## Collected data entries
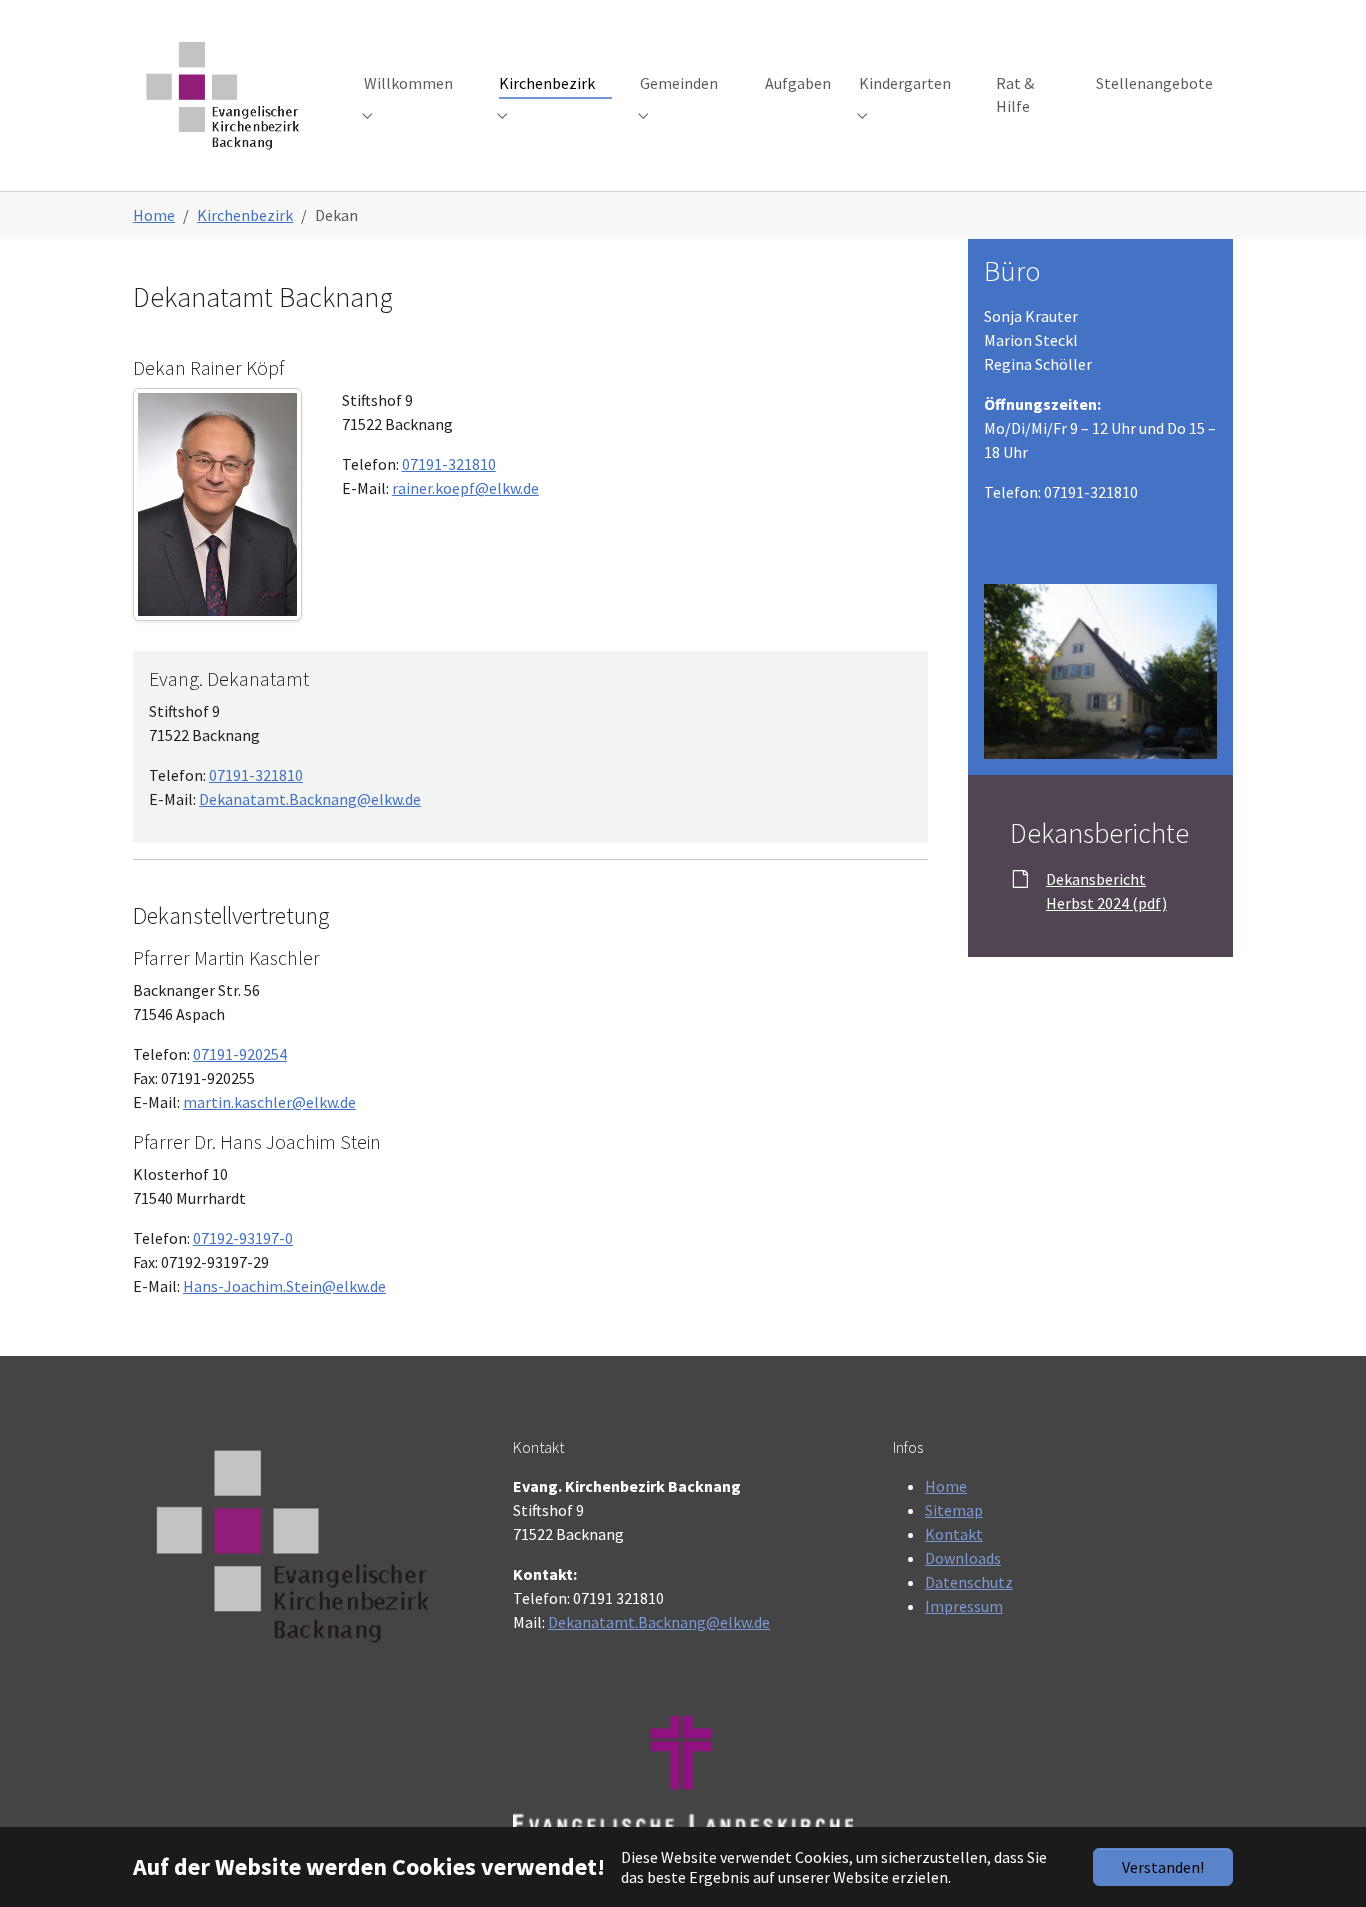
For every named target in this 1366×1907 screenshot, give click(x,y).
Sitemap (954, 1510)
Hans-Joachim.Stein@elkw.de (284, 1286)
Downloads (963, 1558)
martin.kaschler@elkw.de (269, 1102)
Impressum (964, 1606)
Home (946, 1486)
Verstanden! (1163, 1867)
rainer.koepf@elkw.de (465, 488)
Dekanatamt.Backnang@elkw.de (310, 799)
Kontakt (954, 1534)
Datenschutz (969, 1582)
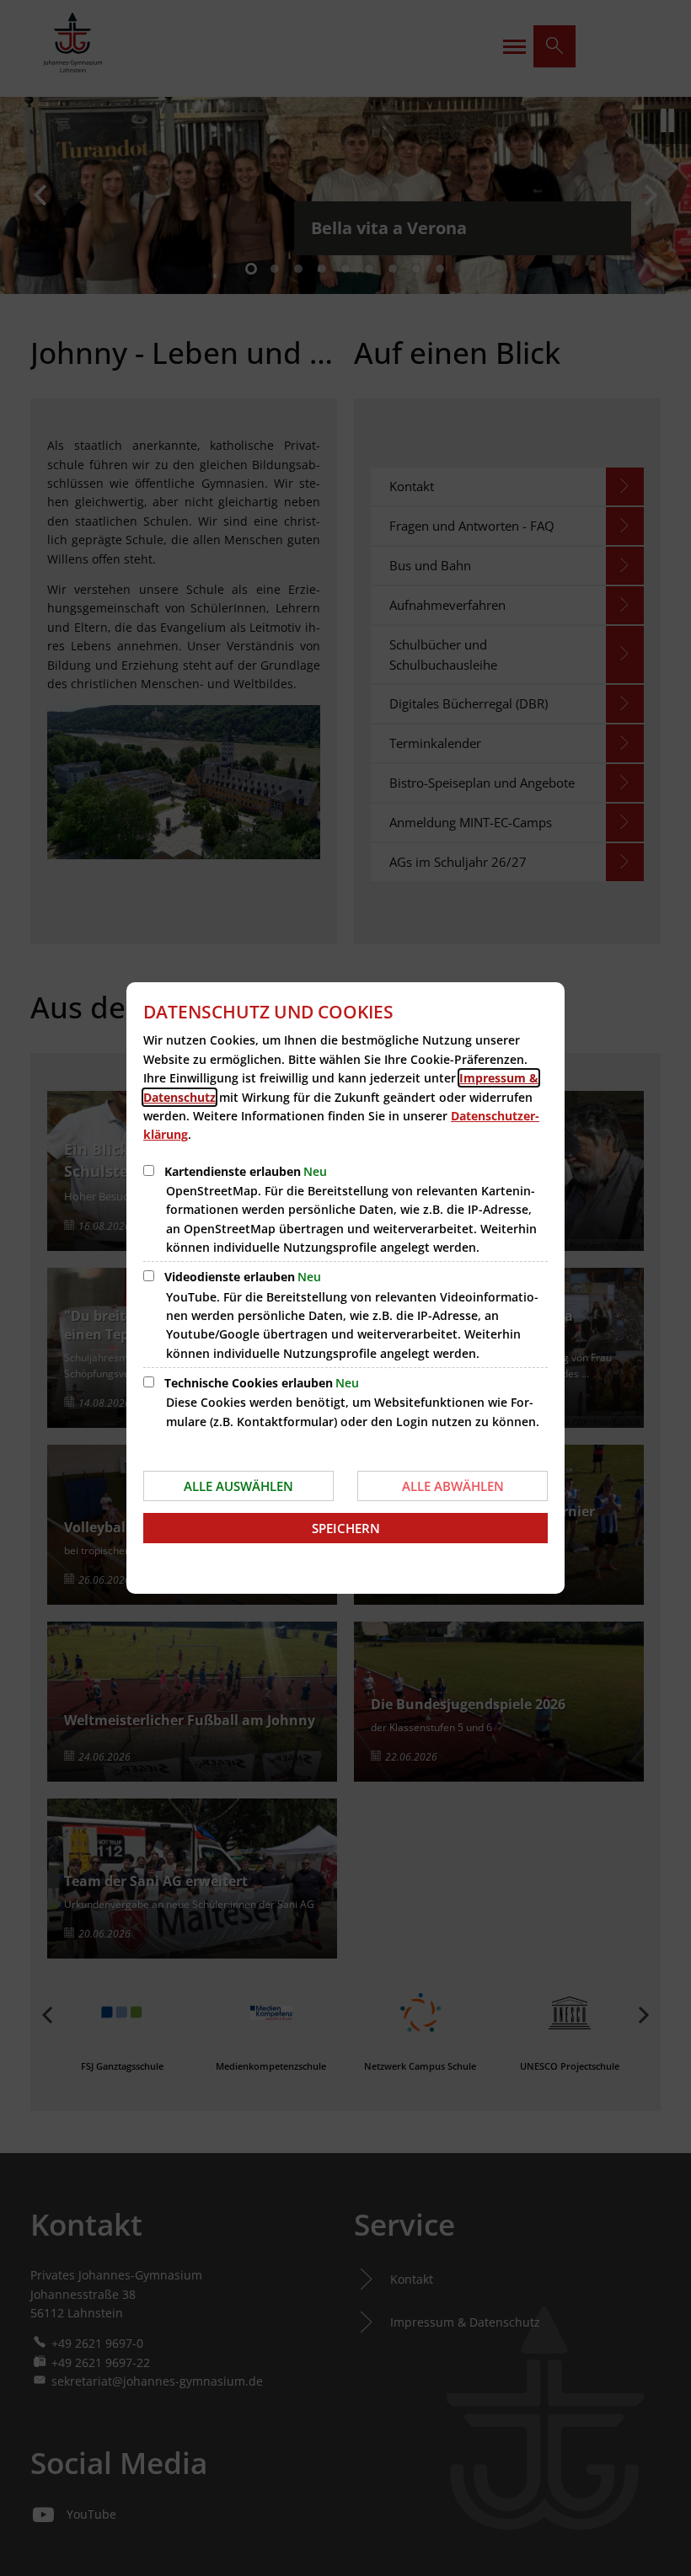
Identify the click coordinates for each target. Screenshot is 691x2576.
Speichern (346, 1528)
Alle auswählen (238, 1486)
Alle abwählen (453, 1486)
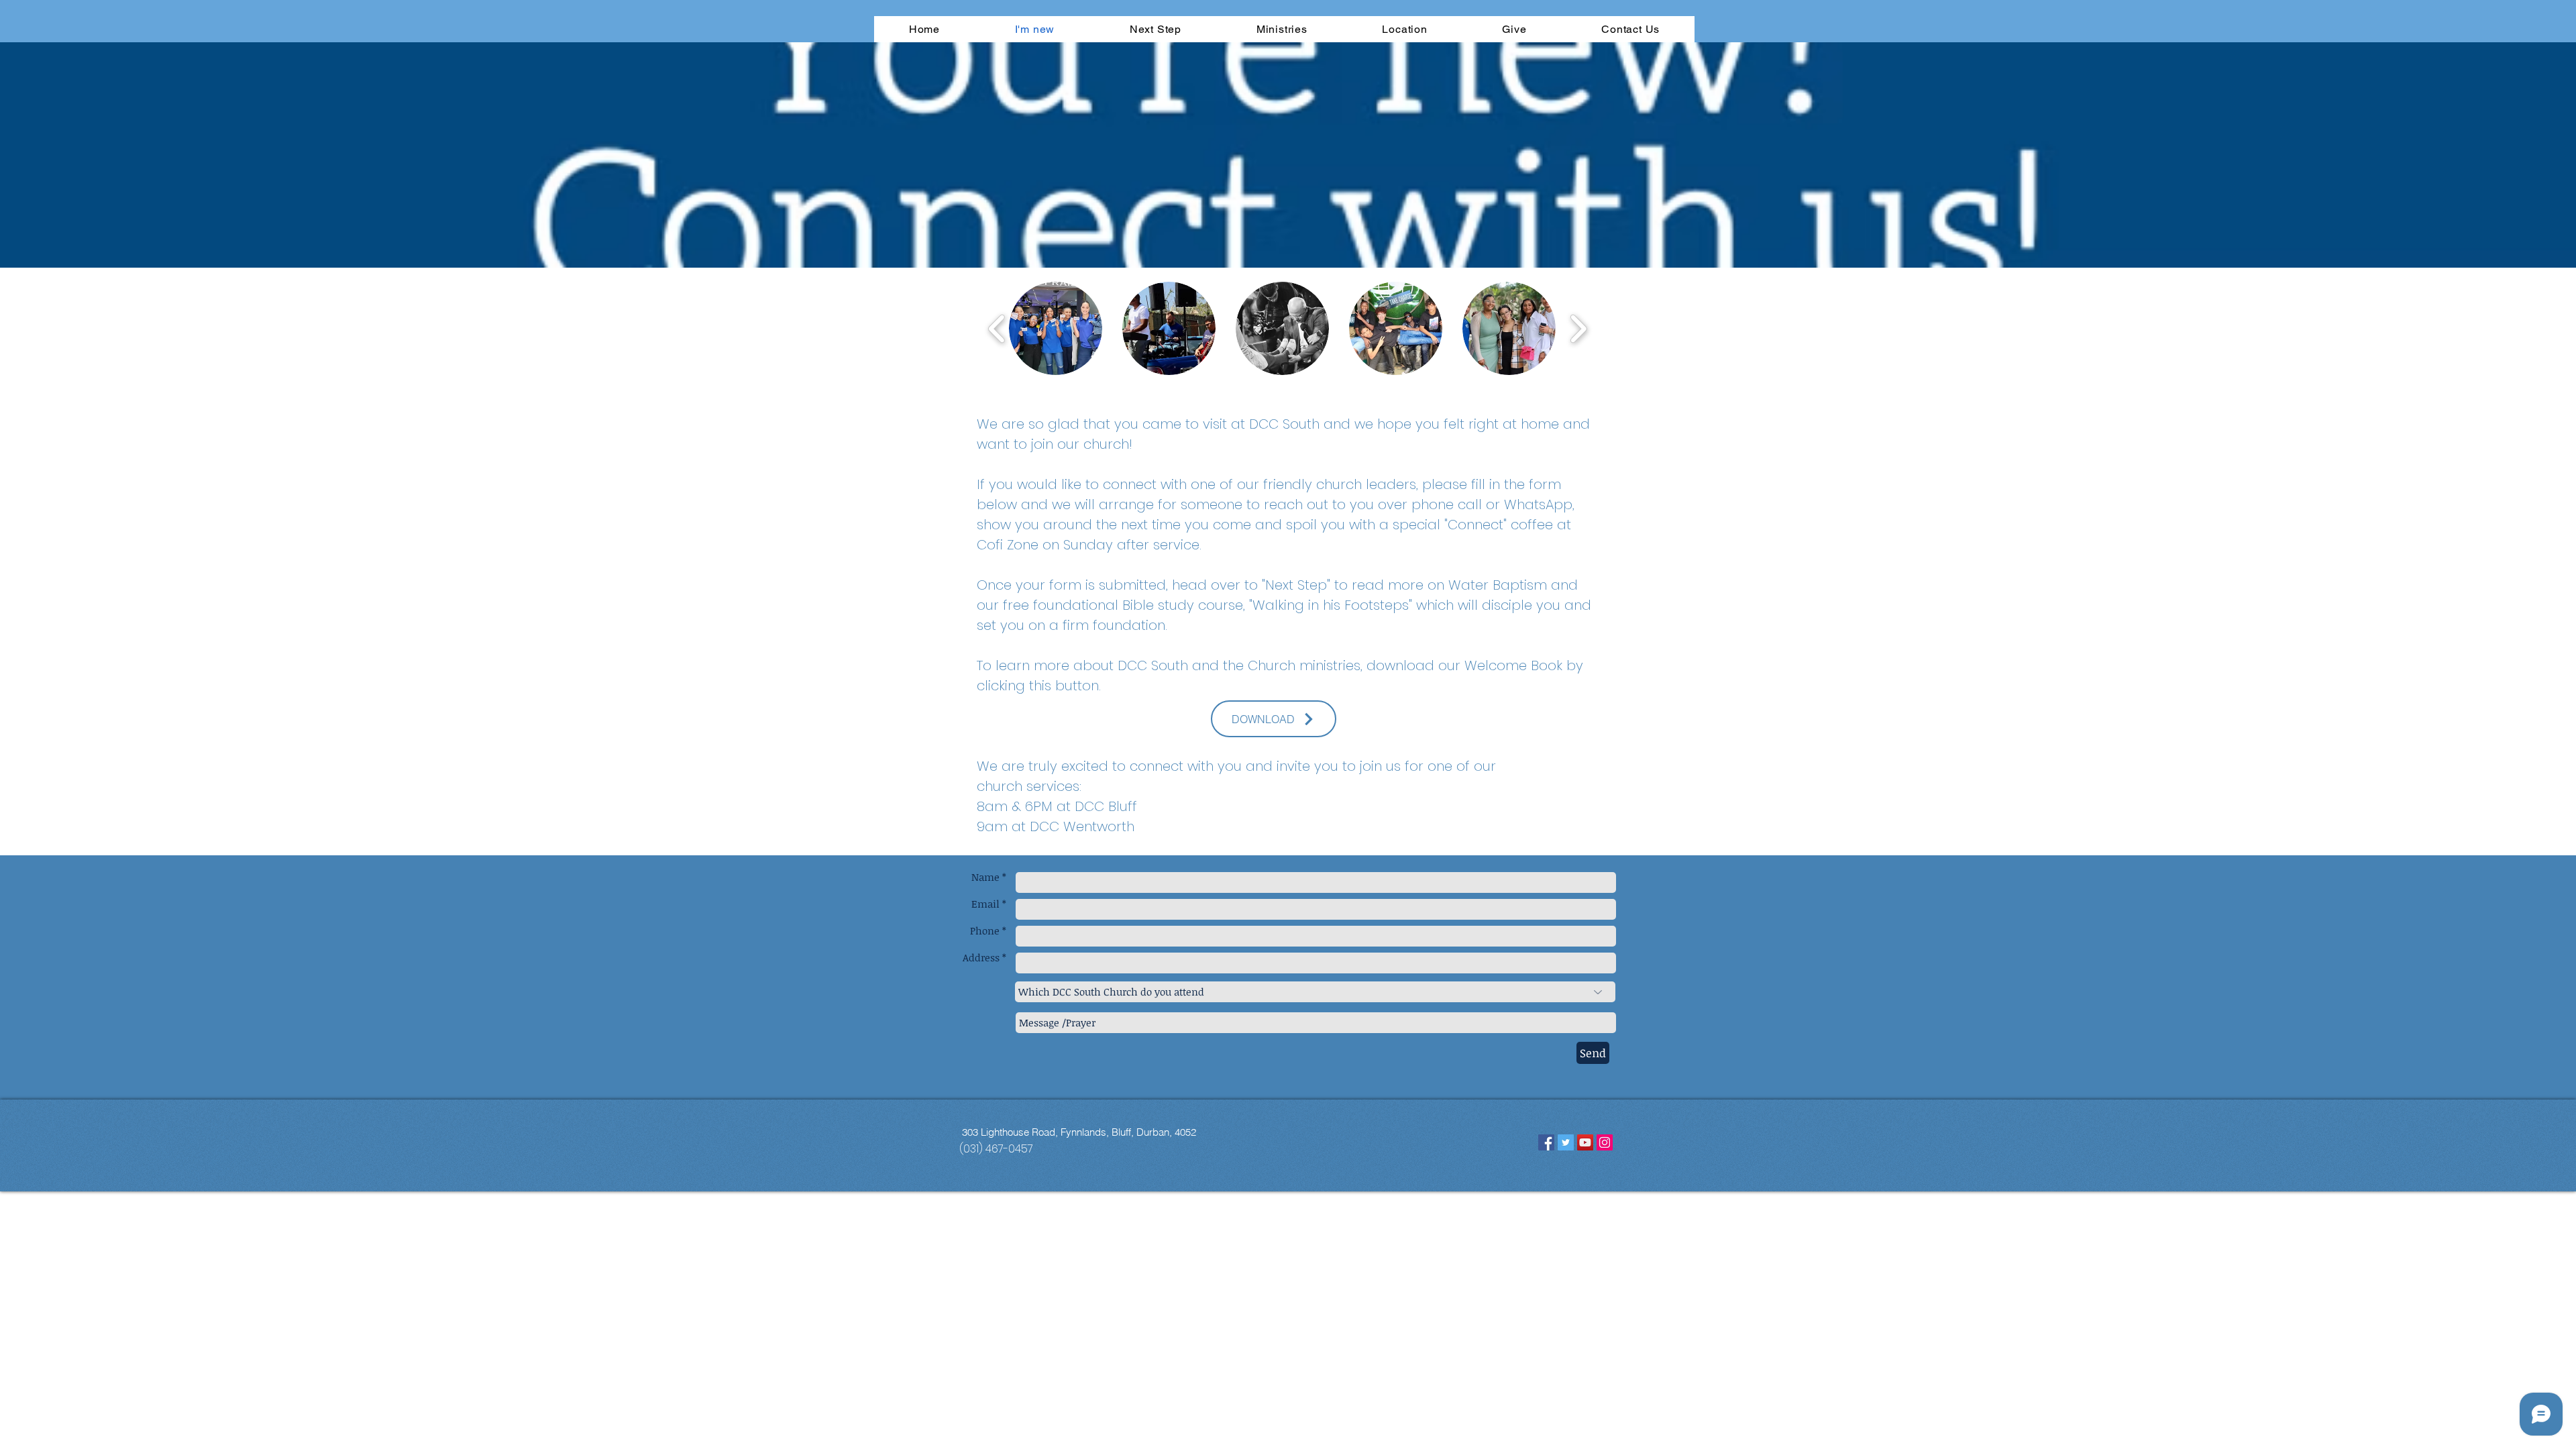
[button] (1055, 328)
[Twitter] (1566, 1142)
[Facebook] (1546, 1142)
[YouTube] (1585, 1142)
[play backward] (997, 328)
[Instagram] (1605, 1142)
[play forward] (1578, 328)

## AIM OF THE TASK
Your answer must be an exact copy of the lines from the one with "Verstanden! (1163, 1867)" through the final line of the data, both included, without any pictures.

## SOLUTION TO THE EXERCISE
Verstanden! (1163, 1867)
rainer.koepf@elkw.de (465, 488)
Dekanatamt.Backnang@elkw.de (310, 799)
Kontakt (954, 1534)
Datenschutz (969, 1582)
Identify the click coordinates for each target. Screenshot is 691x2576.
Speichern (346, 1528)
Alle auswählen (238, 1486)
Alle abwählen (453, 1486)
[button] (1055, 328)
[Twitter] (1566, 1142)
[Facebook] (1546, 1142)
[YouTube] (1585, 1142)
[play backward] (997, 328)
[Instagram] (1605, 1142)
[play forward] (1578, 328)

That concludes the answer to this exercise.